The following list illustrates a typical example of how a private DNS update leaks out to the global Internet. The DHCP client first sends a query to its local domain name server (LDNS) and asks for the authoritative server for the zone of its domain name (step 3).Once the DHCP client receives a response (step 4), it sends the update to the indicated server (step 5).While this service can reduce administrative overhead, it also can, and does, have deleterious effects on the larger Internet by leaking traffic regarding private IP addresses that should never leave the local area network.You do not need to disable dynamic DNS updates if: However, if you have configured your host to act as a DHCP client/server and you make use of the private IP address space (including 10.0.0.0/8, 172.16.0.0/12, and 192.168.0.0/16) specified in RFC1918, you should turn off the dynamic DNS update feature.You just replaced a computer; the old computer is off the network and had held the DHCP IP address of 192.168.0.10.You bring the new computer online and it obtains a DHCP lease for the same IP address. However, when you try to resolve the name of the new computer, the old computer's name still comes up. Here's how we'll start the troubleshooting process: 1.If it's started, ensure there's no events in the computer's System event log that indicate a problem. Check the advanced DNS client NIC setting The "Register this connection's addresses in DNS" should be on by default, but we've seen instances where it's disabled through some kind of policy.This must be checked for the DDNS process to proceed.
Let's demonstrate a typical troubleshooting scenario that you may come across with DDNS.
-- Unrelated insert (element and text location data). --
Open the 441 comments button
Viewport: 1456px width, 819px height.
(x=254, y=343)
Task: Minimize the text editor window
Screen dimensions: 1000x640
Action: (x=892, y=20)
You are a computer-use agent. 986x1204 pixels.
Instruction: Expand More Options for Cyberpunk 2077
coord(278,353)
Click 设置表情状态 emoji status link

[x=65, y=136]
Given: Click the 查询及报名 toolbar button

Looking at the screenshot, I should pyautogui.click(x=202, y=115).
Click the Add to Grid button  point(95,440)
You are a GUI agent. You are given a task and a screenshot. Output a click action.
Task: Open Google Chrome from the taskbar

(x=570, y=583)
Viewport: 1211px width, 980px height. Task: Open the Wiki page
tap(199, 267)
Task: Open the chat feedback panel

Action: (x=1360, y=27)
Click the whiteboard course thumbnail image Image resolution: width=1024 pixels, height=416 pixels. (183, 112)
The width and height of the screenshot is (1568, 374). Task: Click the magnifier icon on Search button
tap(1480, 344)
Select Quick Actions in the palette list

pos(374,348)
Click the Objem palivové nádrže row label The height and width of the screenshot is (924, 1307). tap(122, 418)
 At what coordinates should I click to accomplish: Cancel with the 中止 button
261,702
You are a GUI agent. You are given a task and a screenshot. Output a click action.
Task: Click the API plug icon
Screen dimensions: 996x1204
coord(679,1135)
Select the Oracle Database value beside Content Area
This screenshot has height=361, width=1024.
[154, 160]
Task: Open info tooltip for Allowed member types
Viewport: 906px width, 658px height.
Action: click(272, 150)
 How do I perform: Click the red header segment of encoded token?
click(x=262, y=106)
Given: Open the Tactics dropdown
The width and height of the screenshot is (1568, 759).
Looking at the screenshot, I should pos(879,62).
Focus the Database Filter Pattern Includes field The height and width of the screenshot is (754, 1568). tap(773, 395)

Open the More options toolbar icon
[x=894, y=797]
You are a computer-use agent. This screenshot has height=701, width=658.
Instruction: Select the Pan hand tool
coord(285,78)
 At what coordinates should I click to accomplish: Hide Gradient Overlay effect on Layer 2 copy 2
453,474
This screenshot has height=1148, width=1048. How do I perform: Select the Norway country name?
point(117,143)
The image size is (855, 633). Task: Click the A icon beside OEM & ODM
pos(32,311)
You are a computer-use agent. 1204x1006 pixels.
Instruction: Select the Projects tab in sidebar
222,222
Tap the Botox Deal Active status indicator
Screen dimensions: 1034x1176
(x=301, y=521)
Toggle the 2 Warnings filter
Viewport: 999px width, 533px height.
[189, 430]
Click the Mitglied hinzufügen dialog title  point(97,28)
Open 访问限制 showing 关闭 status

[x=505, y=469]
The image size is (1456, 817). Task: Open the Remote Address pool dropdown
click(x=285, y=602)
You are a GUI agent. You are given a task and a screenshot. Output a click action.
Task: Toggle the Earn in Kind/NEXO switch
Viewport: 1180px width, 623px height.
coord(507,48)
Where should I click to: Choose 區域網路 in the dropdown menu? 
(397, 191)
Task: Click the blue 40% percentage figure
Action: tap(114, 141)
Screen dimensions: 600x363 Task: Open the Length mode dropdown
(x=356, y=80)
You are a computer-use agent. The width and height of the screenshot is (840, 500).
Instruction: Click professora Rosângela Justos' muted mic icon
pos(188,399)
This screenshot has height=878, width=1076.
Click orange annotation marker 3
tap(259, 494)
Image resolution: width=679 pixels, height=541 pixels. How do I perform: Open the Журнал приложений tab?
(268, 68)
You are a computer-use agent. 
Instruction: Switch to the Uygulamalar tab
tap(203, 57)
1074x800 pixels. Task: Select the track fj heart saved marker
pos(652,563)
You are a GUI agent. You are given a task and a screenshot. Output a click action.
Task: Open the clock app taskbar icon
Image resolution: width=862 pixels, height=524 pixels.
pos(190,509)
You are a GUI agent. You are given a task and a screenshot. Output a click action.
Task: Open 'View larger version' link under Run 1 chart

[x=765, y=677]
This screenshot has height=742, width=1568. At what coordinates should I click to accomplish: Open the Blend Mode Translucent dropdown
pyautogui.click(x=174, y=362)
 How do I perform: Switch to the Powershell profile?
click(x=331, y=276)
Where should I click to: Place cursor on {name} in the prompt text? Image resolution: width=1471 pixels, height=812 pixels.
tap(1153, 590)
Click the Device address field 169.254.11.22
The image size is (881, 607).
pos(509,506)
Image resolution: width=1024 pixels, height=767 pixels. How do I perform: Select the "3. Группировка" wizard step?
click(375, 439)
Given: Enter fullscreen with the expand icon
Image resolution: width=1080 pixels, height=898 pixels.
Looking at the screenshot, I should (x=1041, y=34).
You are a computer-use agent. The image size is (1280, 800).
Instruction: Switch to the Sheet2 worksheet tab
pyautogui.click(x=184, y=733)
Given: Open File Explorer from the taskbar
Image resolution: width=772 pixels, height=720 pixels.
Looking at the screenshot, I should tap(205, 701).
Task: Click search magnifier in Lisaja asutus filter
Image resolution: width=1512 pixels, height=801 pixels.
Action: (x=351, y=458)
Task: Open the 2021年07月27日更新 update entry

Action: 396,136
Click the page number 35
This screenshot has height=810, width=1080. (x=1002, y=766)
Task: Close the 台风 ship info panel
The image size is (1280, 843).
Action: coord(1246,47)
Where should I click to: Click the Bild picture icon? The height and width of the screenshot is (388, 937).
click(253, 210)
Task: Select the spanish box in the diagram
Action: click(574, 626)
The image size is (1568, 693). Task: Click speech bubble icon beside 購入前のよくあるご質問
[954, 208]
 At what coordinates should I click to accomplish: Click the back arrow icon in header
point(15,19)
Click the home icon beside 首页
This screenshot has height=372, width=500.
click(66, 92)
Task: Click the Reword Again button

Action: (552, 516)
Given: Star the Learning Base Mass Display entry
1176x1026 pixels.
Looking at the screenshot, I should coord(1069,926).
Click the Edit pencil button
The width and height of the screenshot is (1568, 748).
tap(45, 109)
The default configuration not only wastes global Internet resources but also introduces a multitude of security, privacy and intellectual property concerns.
Leakage of private DNS updates is caused by inconsistent configuration between DNS servers and DHCP client/server entities.
If you're not familiar with how DDNS and AD work together, you may not realize just how many moving parts there are with this product (check out Understanding Dynamic Update from Technet to learn more).
When one link in the chain fails, records may stop getting updated or may even get removed altogether inadvertently!
``So what if my host leaks a few packets to the global Internet? '' The reason is that inconsistent configuration between your home hosts and your local DNS servers can, and often does, cause leakage of DNS updates for private IP addresses to the global Internet.